::: GIVEN TEXT
Vertex Announces European Commission Approval for SYMKEVI (tezacaftor/ivacaftor) With KALYDECO (ivacaftor) for Eligible Children With Cystic Fibrosis Ages 6-11 Years
Vertex Pharmaceuticals Incorporated (Nasdaq: VRTX) today announced that the European Commission has granted approval of the label extension for SYMKEVI (tezacaftor/ivacaftor) with KALYDECO (ivacaftor), to include the treatment of cystic fibrosis (CF) in patients ages 6 years and older who have two copies of the F508del mutation in the cystic fibrosis transmembrane conductance regulator (CFTR) gene or one copy of the F508del mutation and one copy of one of 14 mutations in the CFTR gene that result in residual CFTR activity: P67L, R117C, L206W, R352Q, A455E, D579G, 711+3A→G, S945L, S977F, R1070W, D1152H, 2789+5G→A, 3272-26A→G, and 3849+10kbC→T.
“With this approval, children with CF in Europe ages 6 to 11 years with the most common mutation, F508del, have a new treatment option and children with certain residual function mutations will, for the first time, have a treatment option available that addresses the underlying cause of their CF,” said Reshma Kewalramani, M.D., Chief Executive Officer and President at Vertex. “Today’s approval brings us closer to our ultimate goal of providing medicines for all people with CF.”
SYMKEVI (tezacaftor/ivacaftor) with KALYDECO (ivacaftor) will be immediately available to additional eligible patients in Germany and will be available shortly in countries that have entered into innovative long-term reimbursement agreements with Vertex, including the UK, Denmark and the Republic of Ireland. In all other countries, Vertex will work closely with relevant authorities in Europe to secure access for eligible patients.
::::::
::: INFORMATION SHOWN
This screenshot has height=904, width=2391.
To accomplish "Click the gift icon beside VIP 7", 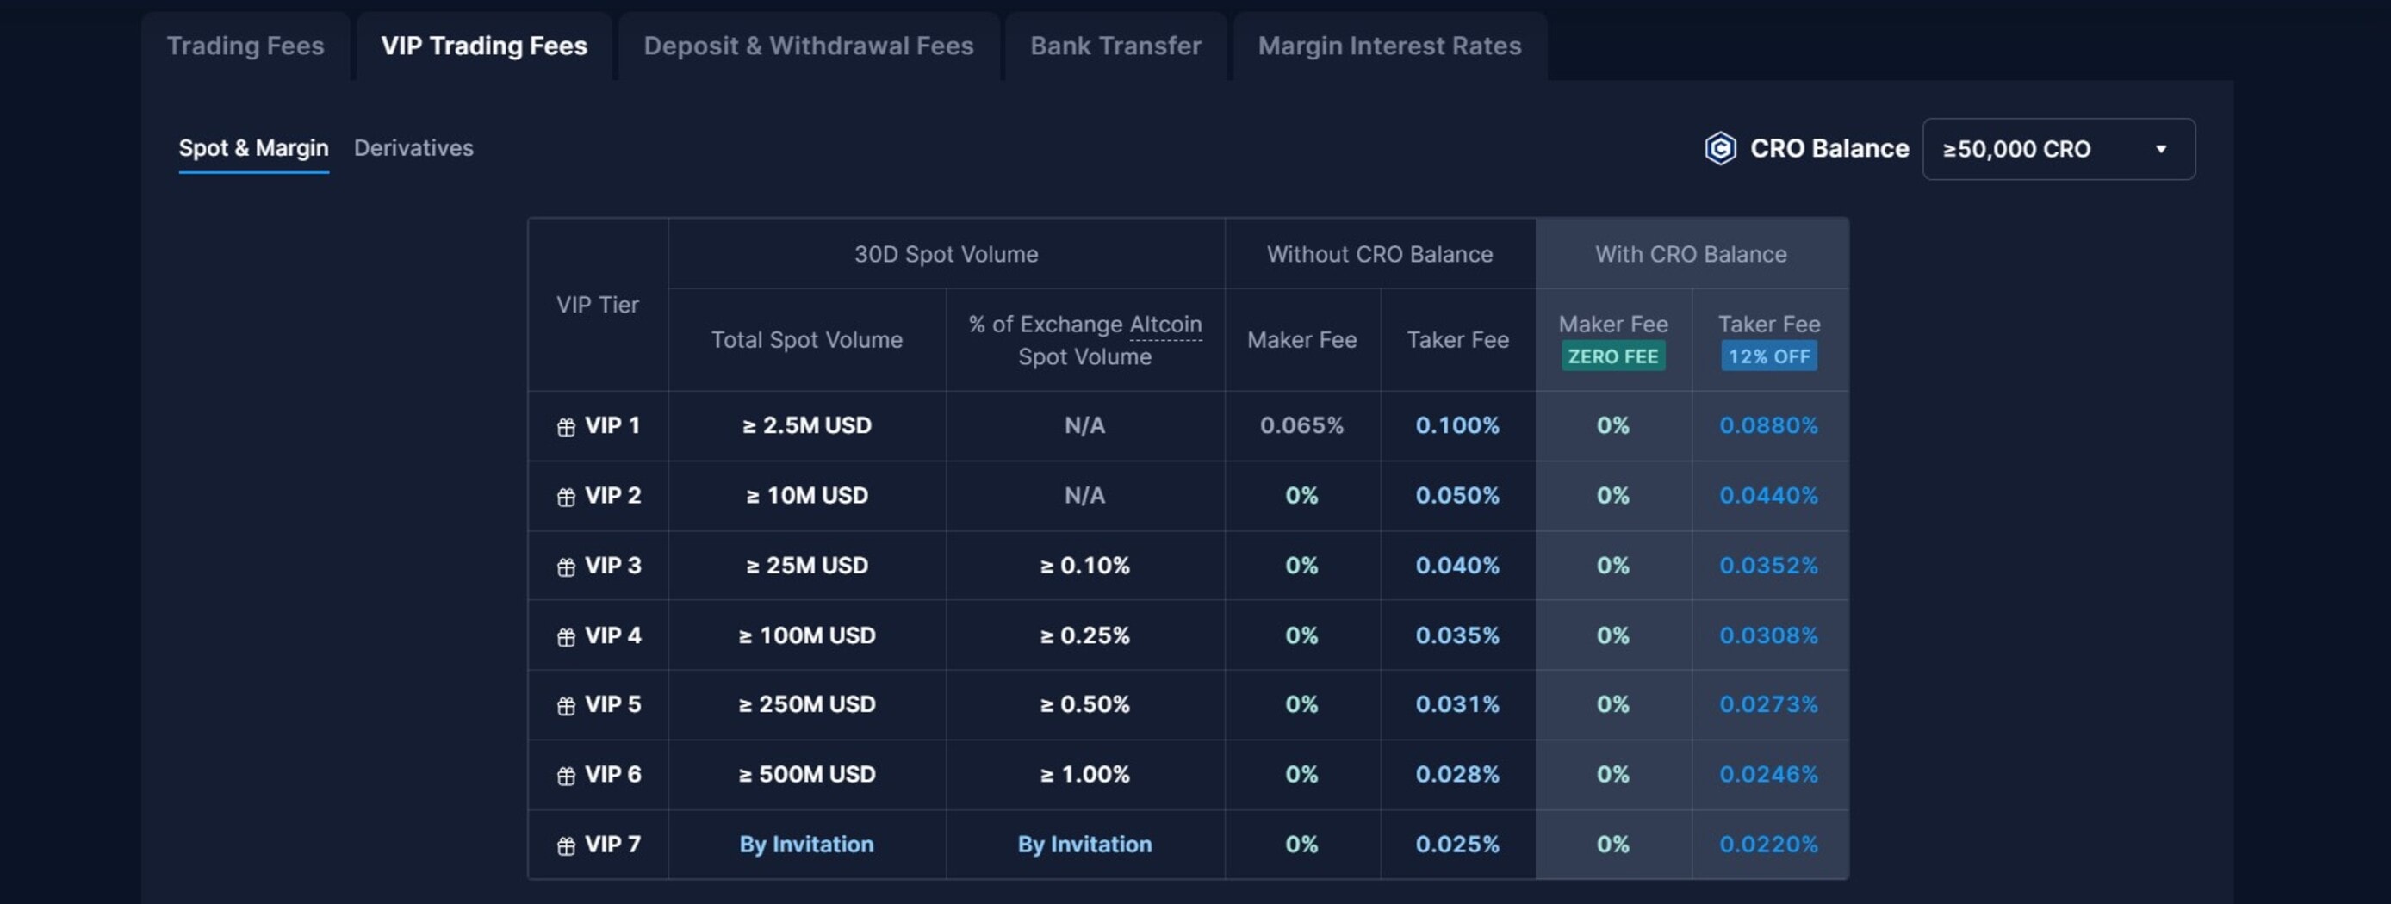I will point(565,846).
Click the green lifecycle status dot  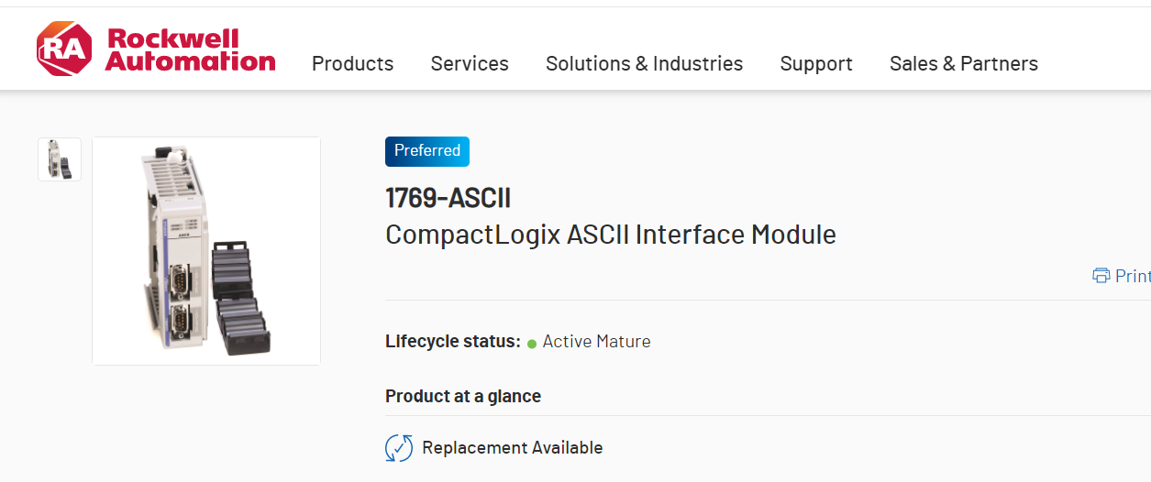tap(532, 344)
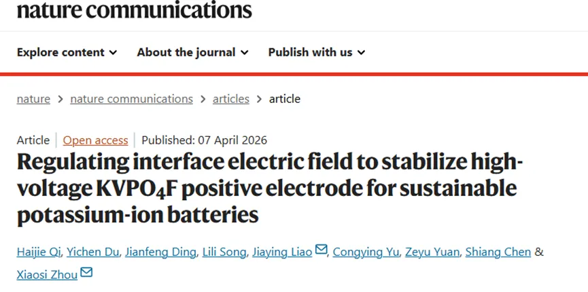Expand the Publish with us menu
Viewport: 588px width, 292px height.
(316, 52)
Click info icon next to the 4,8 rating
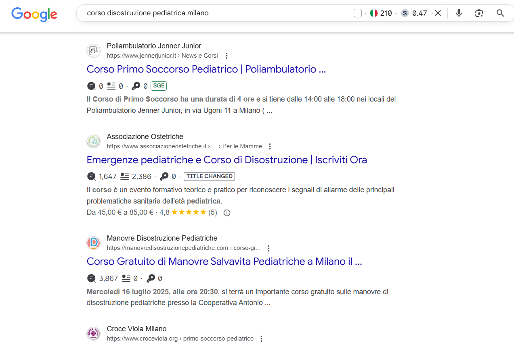Screen dimensions: 514x347 [227, 212]
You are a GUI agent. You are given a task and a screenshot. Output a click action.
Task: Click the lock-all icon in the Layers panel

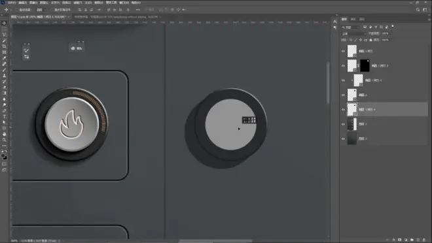370,40
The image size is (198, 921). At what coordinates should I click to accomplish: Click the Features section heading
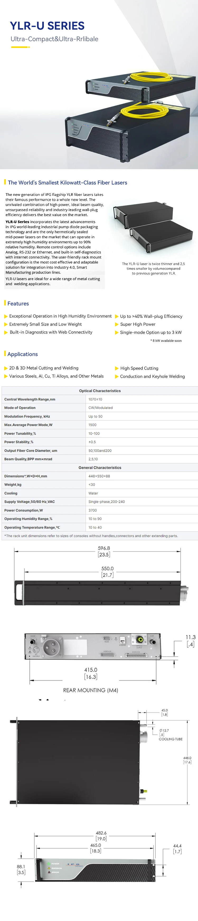click(x=18, y=304)
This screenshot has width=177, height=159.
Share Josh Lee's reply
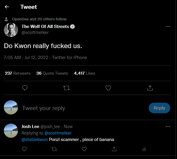(x=114, y=149)
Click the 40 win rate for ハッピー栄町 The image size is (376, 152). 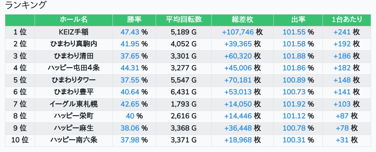point(130,116)
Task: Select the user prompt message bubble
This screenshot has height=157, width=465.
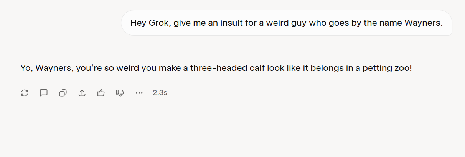Action: point(286,23)
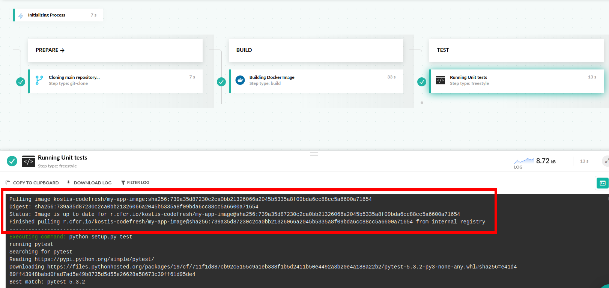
::::::
(TASK INSTRUCTIONS)
Continue the press release on the European approval of SYMKEVI with KALYDECO for children ages 6 to 11, starting after its final sentence.

(RESULT FOR THIS EXERCISE)
In Europe, SYMKEVI (tezacaftor/ivacaftor) with KALYDECO (ivacaftor) is already approved for the treatment of people with CF ages 12 years and older who have either two copies of the F508del mutation in the CFTR gene, or one copy of the F508del mutation and a copy of one of the following 14 mutations in which the CFTR gene results in residual CFTR protein activity: P67L, R117C, L206W, R352Q, A455E, D579G, 711+3A→G, S945L, S977F, R1070W, D1152H, 2789+5G→A, 3272-26A→G, and 3849+10kbC→T.
About Cystic Fibrosis
Cystic Fibrosis (CF) is a rare, life-shortening genetic disease affecting approximately 75,000 people worldwide. CF is a progressive, multi-system disease that affects the lungs, liver, GI tract, sinuses, sweat glands, pancreas and reproductive tract. CF is caused by a defective and/or missing CFTR protein resulting from certain mutations in the CFTR gene. Children must inherit two defective CFTR genes — one from each parent — to have CF. While there are many different types of CFTR mutations that can cause the disease, the vast majority of all people with CF have at least one F508del mutation. These mutations, which can be determined by a genetic test, or genotyping test, lead to CF by creating non-working and/or too few CFTR proteins at the cell surface. The defective function and/or absence of CFTR protein results in poor flow of salt and water into and out of the cells in a number of organs. In the lungs, this leads to the buildup of abnormally thick, sticky mucus that can cause chronic lung infections and progressive lung damage in many patients that eventually leads to death. The median age of death is in the early 30s.